#### Source information:
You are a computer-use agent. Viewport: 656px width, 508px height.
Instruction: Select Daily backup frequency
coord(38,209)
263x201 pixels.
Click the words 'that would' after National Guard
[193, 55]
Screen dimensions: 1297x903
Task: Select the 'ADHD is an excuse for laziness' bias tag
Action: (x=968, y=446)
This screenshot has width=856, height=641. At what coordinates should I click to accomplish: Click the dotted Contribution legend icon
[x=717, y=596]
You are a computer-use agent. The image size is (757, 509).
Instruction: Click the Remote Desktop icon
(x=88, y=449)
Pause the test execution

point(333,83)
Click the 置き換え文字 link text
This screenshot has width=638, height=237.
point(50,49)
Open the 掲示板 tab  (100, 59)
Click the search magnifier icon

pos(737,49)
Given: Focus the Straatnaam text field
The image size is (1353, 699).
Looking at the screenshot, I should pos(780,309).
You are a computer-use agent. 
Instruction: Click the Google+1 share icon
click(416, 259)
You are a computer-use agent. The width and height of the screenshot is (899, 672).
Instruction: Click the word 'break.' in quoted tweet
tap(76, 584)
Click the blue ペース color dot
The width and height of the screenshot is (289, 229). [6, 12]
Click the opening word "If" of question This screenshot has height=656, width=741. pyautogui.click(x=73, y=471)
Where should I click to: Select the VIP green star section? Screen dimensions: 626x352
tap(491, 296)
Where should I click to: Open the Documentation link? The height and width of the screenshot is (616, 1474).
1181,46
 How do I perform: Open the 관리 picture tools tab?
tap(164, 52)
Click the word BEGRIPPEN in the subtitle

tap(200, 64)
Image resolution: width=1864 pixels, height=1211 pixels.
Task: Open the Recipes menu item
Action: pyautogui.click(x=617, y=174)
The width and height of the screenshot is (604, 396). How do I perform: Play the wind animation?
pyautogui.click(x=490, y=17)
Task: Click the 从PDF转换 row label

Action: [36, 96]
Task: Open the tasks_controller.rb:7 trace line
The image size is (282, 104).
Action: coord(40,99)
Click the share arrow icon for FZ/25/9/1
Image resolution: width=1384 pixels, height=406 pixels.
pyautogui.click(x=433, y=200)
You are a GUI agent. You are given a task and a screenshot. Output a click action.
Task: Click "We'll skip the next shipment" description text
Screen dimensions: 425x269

#### Work instructions:
All lines from the one containing "Where should I click to: Open" through the final line of the listing above are to be reproduced exactly; include both and add nothing.

#### Task solution:
Where should I click to: Open the Documentation link? The height and width of the screenshot is (616, 1474).
1181,46
 How do I perform: Open the 관리 picture tools tab?
tap(164, 52)
Click the word BEGRIPPEN in the subtitle

tap(200, 64)
Image resolution: width=1864 pixels, height=1211 pixels.
Task: Open the Recipes menu item
Action: pyautogui.click(x=617, y=174)
The width and height of the screenshot is (604, 396). How do I perform: Play the wind animation?
pyautogui.click(x=490, y=17)
Task: Click the 从PDF转换 row label

Action: [36, 96]
Task: Open the tasks_controller.rb:7 trace line
The image size is (282, 104).
Action: coord(40,99)
Click the share arrow icon for FZ/25/9/1
Image resolution: width=1384 pixels, height=406 pixels.
pyautogui.click(x=433, y=200)
You are a GUI agent. You are given a task and a screenshot. Output a click action.
Task: Click "We'll skip the next shipment" description text
Screen dimensions: 425x269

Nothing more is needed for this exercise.